WHAT IS REQUIRED
For each record below, retype the text exactly and omit any image.

START DATA EXCERPTS

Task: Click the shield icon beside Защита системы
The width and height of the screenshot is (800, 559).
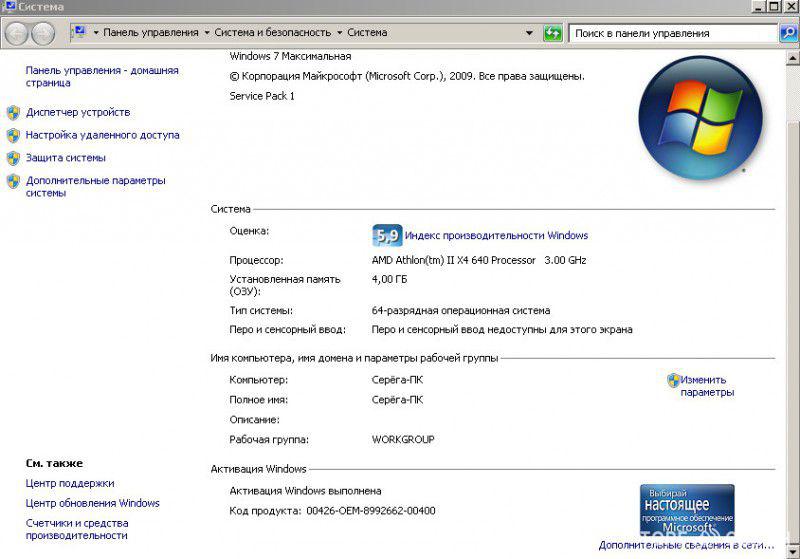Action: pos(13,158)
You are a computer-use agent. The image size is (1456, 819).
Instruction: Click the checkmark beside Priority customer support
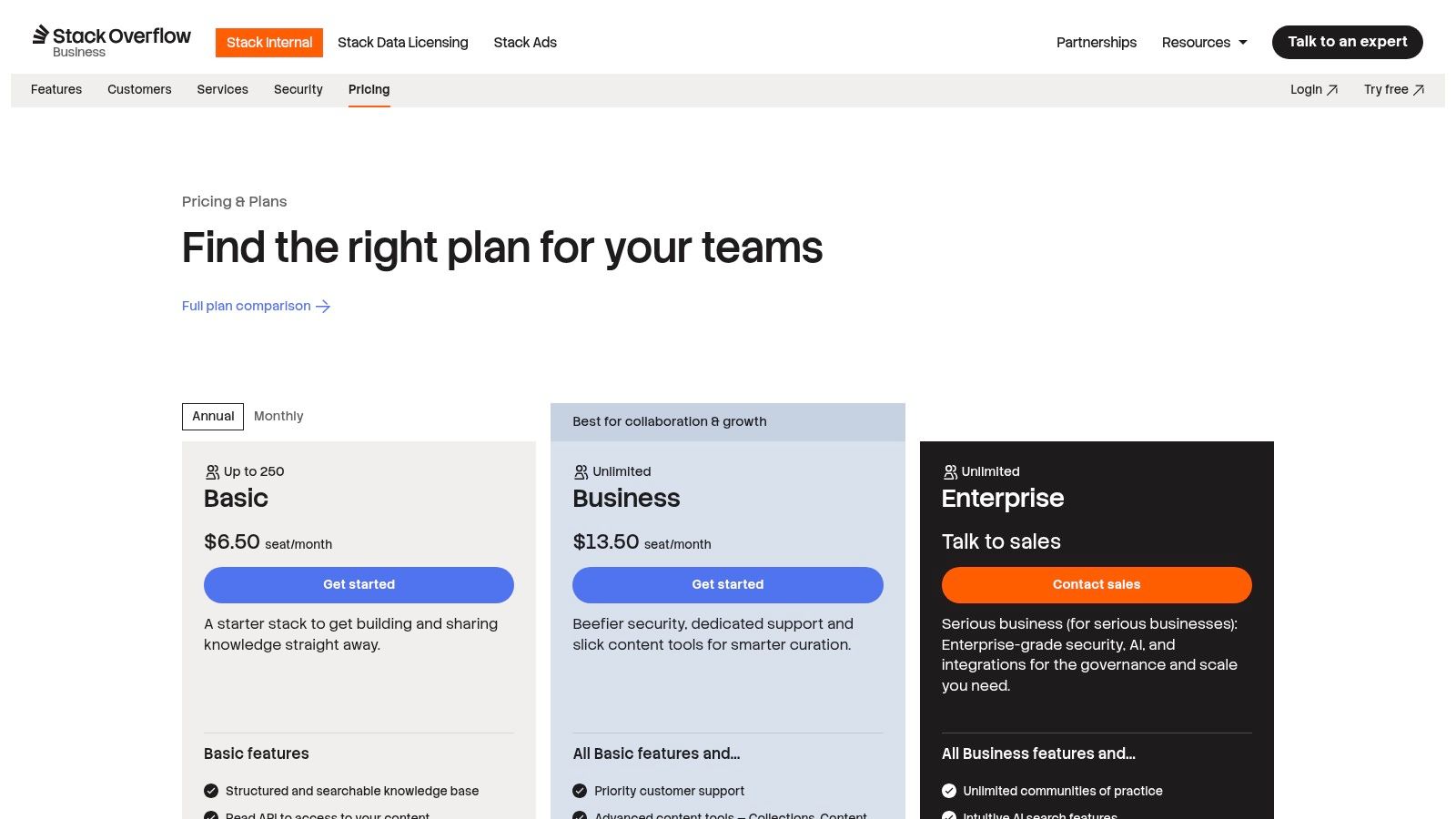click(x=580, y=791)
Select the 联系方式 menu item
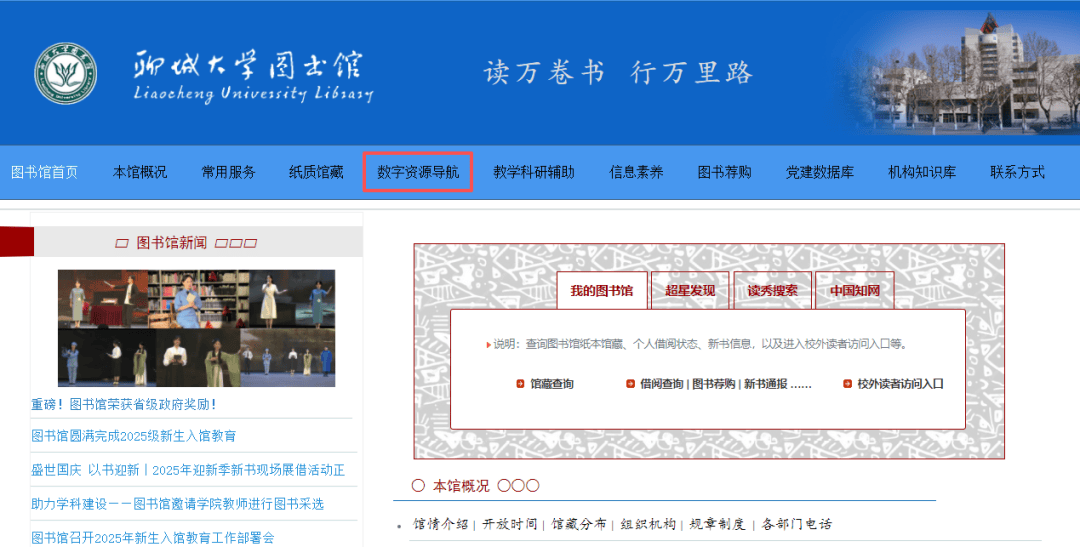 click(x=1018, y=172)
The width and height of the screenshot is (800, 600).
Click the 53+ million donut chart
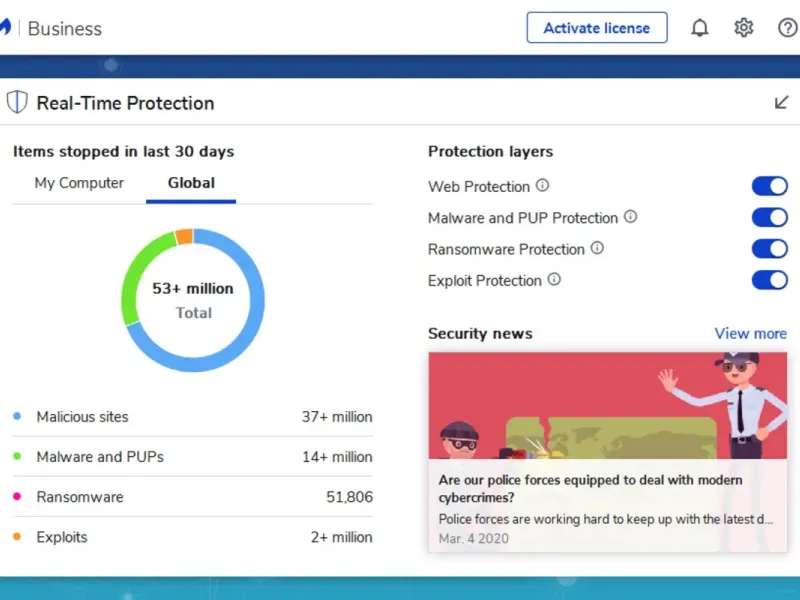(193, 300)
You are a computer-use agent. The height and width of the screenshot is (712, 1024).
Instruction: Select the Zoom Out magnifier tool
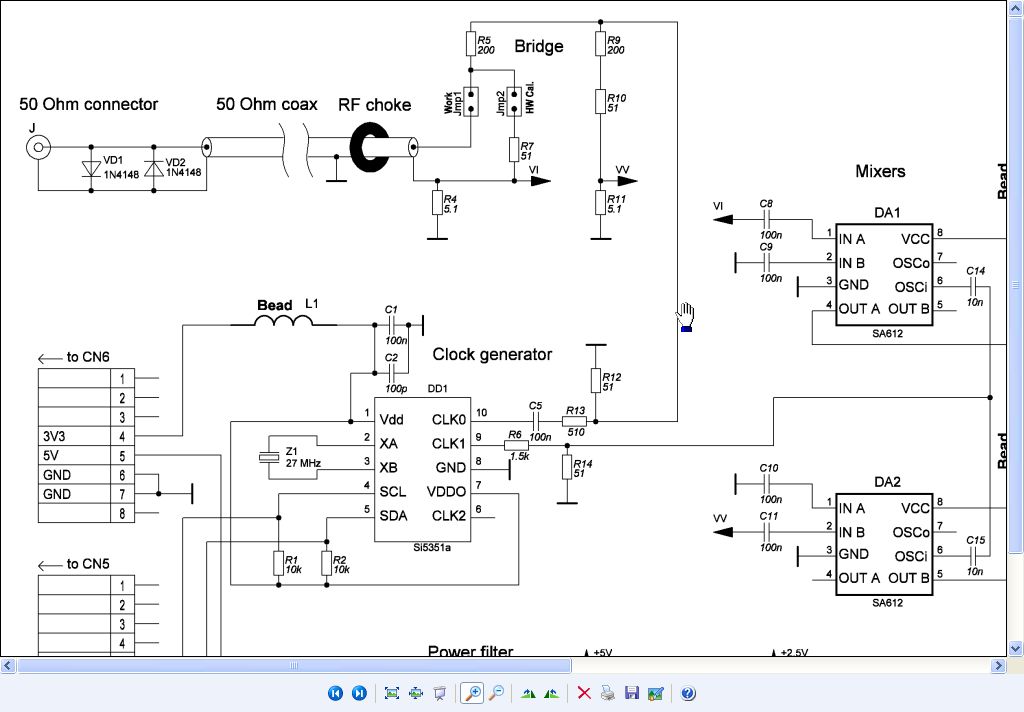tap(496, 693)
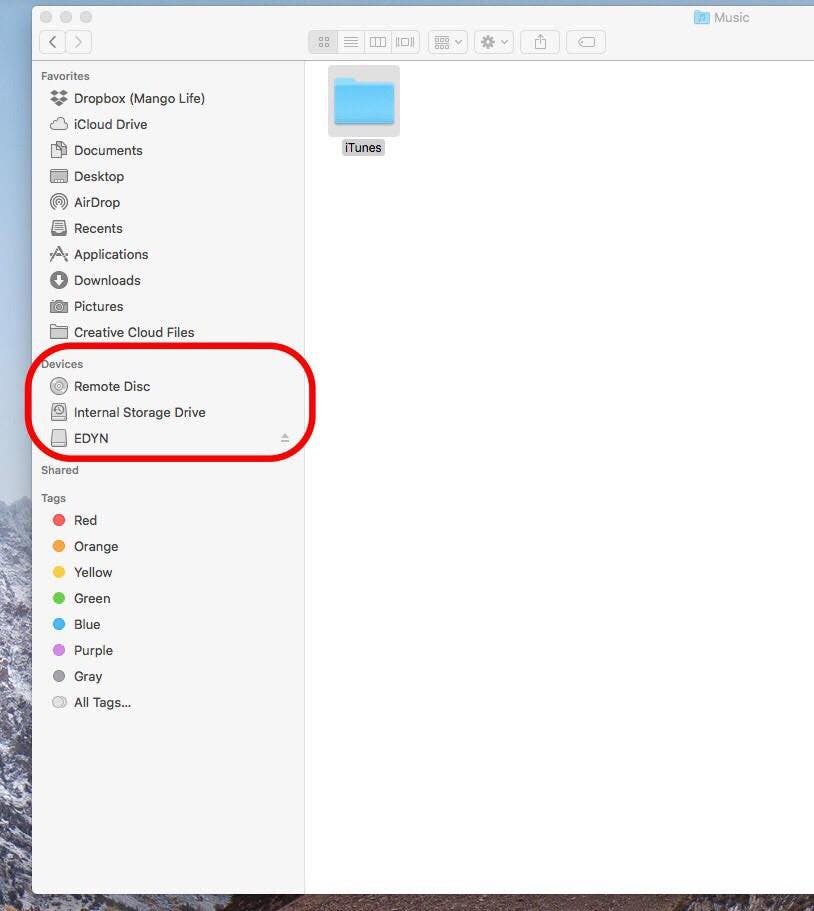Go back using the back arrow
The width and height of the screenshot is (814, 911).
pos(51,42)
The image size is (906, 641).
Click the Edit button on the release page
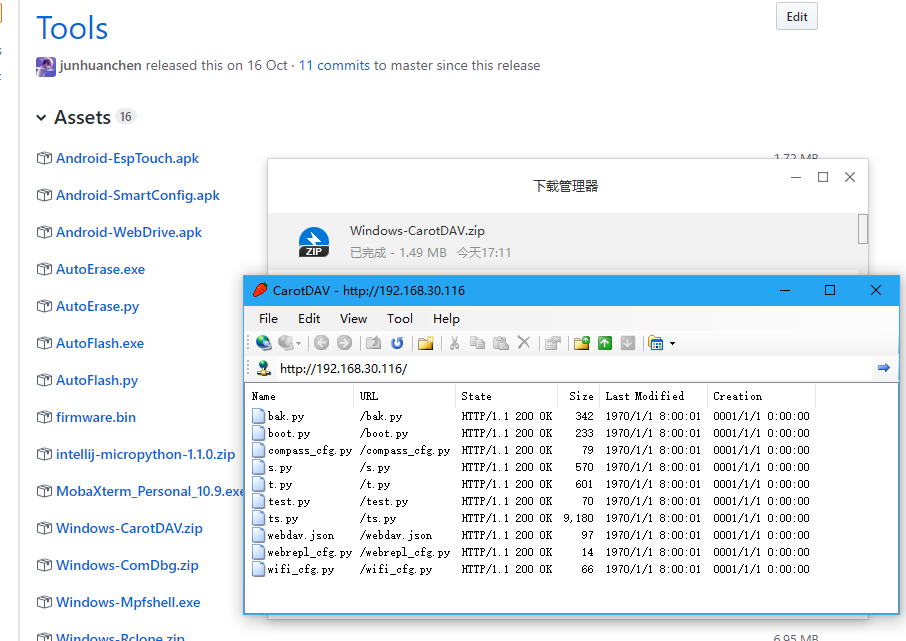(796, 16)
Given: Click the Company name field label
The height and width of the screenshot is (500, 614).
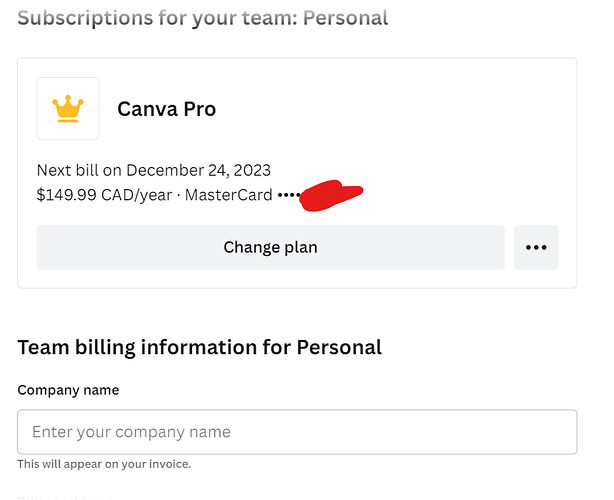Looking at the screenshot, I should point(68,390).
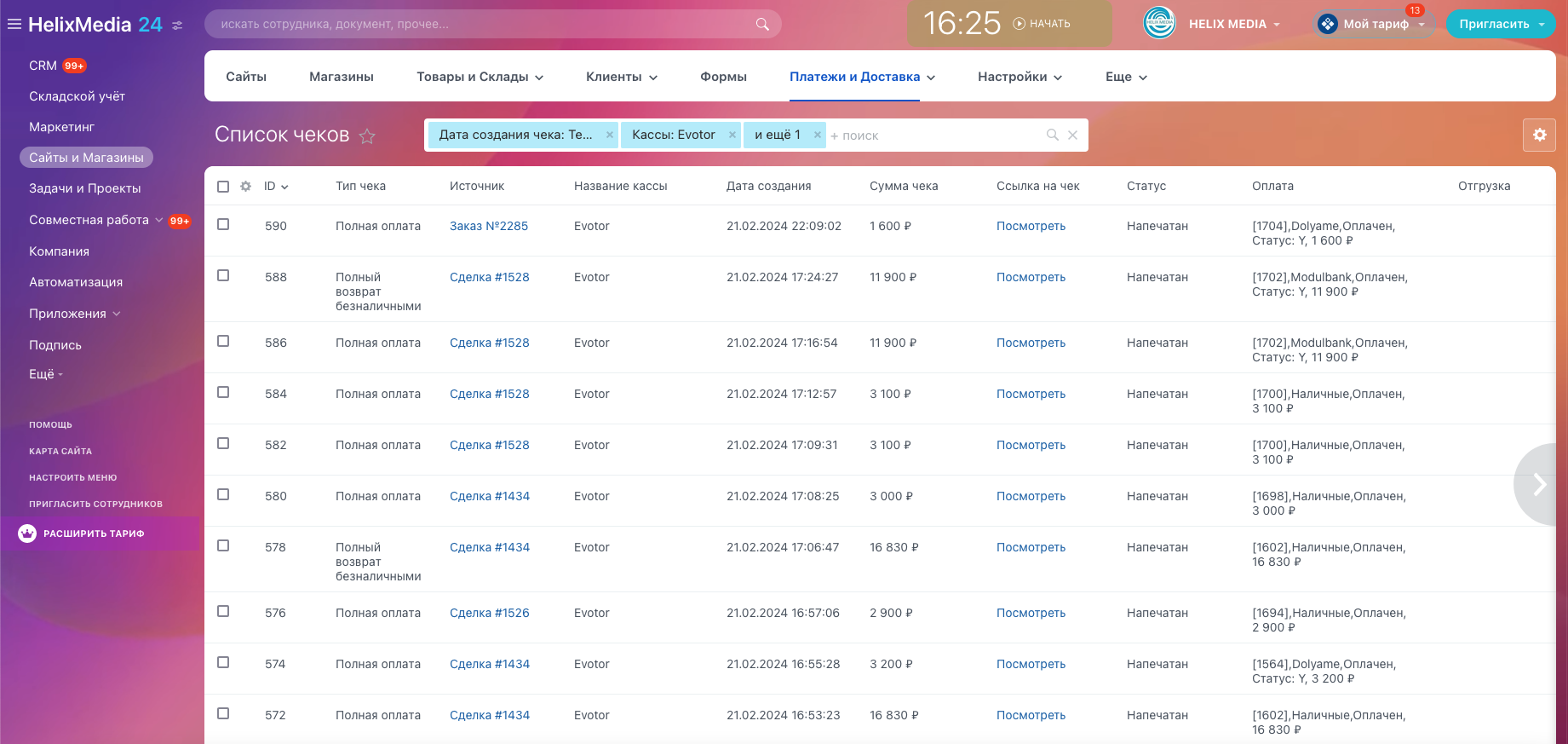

END DATA EXCERPTS

EXERCISE OUTPUT
Task: Click the shield icon beside Защита системы
The width and height of the screenshot is (800, 559).
Action: pos(13,158)
You are a computer-use agent. The image size is (1456, 819).
Instruction: Click the checkmark beside Priority customer support
click(x=580, y=791)
Select the 联系方式 menu item
 click(x=1018, y=172)
The width and height of the screenshot is (800, 600).
Click the 53+ million donut chart
(193, 300)
You are a computer-use agent. The height and width of the screenshot is (712, 1024).
Instruction: Select the Zoom Out magnifier tool
tap(496, 693)
Go back using the back arrow
The width and height of the screenshot is (814, 911).
pos(51,42)
The image size is (906, 641).
Click the Edit button on the release page
(796, 16)
Given: Click the Company name field label
The height and width of the screenshot is (500, 614).
Looking at the screenshot, I should point(68,390).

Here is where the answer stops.